=== Text excerpt ===

A list that contains a list for model training and a list for model validation that can directly be used as "index" and "indexOut" in caret's trainControl function

Note

Standard k-fold cross-validation can lead to considerable misinterpretation in spatial-temporal modelling tasks. This function can be used to prepare a Leave-Location-Out, Leave-Time-Out or Leave-Location-and-Time-Out cross-validation as target-oriented validation strategies for spatial-temporal prediction tasks. See Meyer et al. (2018) for further information.

Author(s)

Hanna Meyer

References

Meyer, H., Reudenbach, C., Hengl, T., Katurji, M., Nauß, T. (2018): Improving performance of spatio-temporal machine learning models using forward feature selection and target-oriented validation. Environmental Modelling & Software 101: 1-9.

See Also

trainControl,ffs, nndm

Examples

## Not run: 
data(cookfarm)
### Prepare for 10-fold Leave-Location-and-Time-Out cross validation
indices <- CreateSpacetimeFolds(cookfarm,"SOURCEID","Date")
str(indices)
### Prepare for 10-fold Leave-Location-Out cross validation
indices <- CreateSpacetimeFolds(dat,spacevar="SOURCEID")
str(indices)
### Prepare for leave-One-Location-Out cross validation
indices <- CreateSpacetimeFolds(dat,spacevar="SOURCEID",
    k=length(unique(dat$SOURCEID)))
str(indices)

## End(Not run)

Model and inspect the relationship between the prediction error and measures of dissimilarities and distances

Description

Performance metrics are calculated for moving windows of dissimilarity values based on cross-validated training data

Usage

errorProfiles(
  model,
  trainDI = NULL,
  locations = NULL,
  variable = "DI",
  multiCV = FALSE,
  length.out = 10,
  window.size = 5,
  calib = "scam",
  method = "L2",
  useWeight = TRUE,
  k = 6,
  m = 2
)

Arguments

model

the model used to get the AOA

trainDI

the result of trainDI or aoa object aoa

locations

Optional. sf object for the training data used in model. Only used if variable=="geodist". Note that they must be in the same order as model$trainingData.

variable

Character. Which dissimilarity or distance measure to use for the error metric. Current options are "DI" or "LPD"

multiCV

Logical. Re-run model fitting and validation with different CV strategies. See details.

length.out

Numeric. Only used if multiCV=TRUE. Number of cross-validation folds. See details.

window.size

Numeric. Size of the moving window. See rollapply.

calib

Character. Function to model the DI/LPD~performance relationship. Currently lm and scam are supported

method

Character. Method used for distance calculation. Currently euclidean distance (L2) and Mahalanobis distance (MD) are implemented but only L2 is tested. Note that MD takes considerably longer. See ?aoa for further explanation

useWeight

Logical. Only if a model is given. Weight variables according to importance in the model?

===

Task set ::
a: Return the passage of the R documentation excerpt that opens with the words containing "Optional. sf object" and closes with "order as model$trainingData.".
b: Name every author of the 2018 reference cited in the R documentation excerpt.
Work only from the R documentation excerpt.

=== Data supplied ===

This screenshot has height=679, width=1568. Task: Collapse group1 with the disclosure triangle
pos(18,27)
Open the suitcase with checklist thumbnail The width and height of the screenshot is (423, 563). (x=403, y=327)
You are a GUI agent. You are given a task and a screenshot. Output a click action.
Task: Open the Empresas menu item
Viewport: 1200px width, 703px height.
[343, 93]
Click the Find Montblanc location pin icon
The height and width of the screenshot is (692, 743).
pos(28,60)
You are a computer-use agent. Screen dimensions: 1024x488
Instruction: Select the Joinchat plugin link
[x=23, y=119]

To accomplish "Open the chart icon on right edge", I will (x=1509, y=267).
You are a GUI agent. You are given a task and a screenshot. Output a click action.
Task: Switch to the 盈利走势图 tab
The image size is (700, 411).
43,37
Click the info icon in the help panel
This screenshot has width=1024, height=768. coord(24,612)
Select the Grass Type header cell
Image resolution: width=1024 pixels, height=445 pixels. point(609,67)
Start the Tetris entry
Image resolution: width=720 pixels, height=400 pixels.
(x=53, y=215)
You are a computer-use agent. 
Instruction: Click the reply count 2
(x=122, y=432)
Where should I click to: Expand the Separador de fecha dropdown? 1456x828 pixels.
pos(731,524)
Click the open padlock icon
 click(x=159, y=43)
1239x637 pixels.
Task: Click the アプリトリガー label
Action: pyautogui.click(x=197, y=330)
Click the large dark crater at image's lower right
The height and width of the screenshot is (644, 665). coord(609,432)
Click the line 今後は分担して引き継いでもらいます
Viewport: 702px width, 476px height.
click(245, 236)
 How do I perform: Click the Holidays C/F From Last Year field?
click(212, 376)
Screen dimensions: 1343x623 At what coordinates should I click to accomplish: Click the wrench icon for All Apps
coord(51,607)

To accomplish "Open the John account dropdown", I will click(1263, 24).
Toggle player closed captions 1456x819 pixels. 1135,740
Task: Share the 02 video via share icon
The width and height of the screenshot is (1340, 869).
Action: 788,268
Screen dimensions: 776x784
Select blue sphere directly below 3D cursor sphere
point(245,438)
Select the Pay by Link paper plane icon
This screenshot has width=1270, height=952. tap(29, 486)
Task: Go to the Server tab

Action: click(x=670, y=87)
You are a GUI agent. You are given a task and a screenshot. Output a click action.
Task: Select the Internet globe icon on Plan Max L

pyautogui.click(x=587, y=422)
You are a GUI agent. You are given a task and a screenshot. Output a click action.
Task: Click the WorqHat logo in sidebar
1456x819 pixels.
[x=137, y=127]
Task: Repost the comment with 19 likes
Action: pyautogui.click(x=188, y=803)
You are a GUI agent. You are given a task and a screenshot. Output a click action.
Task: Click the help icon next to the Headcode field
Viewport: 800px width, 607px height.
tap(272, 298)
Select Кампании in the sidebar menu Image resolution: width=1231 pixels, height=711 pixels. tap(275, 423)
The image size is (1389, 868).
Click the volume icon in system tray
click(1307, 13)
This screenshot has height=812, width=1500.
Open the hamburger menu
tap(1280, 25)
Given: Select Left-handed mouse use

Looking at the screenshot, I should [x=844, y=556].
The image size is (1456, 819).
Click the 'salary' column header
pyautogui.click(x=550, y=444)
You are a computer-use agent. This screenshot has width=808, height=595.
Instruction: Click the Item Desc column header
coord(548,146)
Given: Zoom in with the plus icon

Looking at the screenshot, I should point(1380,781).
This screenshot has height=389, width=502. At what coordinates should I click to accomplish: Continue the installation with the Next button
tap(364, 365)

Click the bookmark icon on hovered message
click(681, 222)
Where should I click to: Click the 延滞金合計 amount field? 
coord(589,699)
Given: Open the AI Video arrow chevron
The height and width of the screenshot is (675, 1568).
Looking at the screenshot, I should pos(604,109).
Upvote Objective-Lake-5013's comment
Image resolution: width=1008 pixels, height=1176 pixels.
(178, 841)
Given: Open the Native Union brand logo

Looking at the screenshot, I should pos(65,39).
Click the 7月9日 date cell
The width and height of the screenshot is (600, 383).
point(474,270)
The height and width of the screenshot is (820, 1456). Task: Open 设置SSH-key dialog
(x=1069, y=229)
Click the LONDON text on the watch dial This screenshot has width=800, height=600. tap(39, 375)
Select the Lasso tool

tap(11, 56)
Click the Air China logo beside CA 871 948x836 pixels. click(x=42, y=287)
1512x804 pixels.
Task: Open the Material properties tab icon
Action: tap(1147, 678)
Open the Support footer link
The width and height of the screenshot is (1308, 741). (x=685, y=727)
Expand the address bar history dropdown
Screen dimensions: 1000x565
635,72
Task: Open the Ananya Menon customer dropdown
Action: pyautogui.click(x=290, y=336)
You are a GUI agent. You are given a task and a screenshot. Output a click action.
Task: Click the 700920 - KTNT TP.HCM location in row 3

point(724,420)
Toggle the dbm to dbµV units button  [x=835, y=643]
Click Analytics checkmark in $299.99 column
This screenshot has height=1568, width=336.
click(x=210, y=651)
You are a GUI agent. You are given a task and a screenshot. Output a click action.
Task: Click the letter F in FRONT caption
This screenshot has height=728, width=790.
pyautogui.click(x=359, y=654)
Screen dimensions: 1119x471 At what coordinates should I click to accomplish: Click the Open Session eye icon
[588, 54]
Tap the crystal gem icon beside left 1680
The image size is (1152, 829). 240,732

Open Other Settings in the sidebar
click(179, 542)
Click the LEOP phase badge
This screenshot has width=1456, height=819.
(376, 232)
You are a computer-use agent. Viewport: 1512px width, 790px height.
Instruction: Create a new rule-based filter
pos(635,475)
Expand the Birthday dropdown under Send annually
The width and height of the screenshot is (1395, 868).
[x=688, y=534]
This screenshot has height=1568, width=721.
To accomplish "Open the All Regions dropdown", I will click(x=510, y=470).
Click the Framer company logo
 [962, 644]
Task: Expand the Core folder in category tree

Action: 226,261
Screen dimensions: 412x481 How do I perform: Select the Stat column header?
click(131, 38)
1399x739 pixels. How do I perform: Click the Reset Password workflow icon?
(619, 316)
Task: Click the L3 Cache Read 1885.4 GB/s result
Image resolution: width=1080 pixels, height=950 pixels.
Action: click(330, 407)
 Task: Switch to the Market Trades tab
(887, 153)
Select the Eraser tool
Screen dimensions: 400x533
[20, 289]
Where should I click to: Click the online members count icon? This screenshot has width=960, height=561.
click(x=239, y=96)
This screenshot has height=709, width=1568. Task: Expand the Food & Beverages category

===

Exercise answers ::
a:
Optional. sf object for the training data used in model. Only used if variable=="geodist". Note that they must be in the same order as model$trainingData.

b:
Meyer, H.
Reudenbach, C.
Hengl, T.
Katurji, M.
Nauß, T.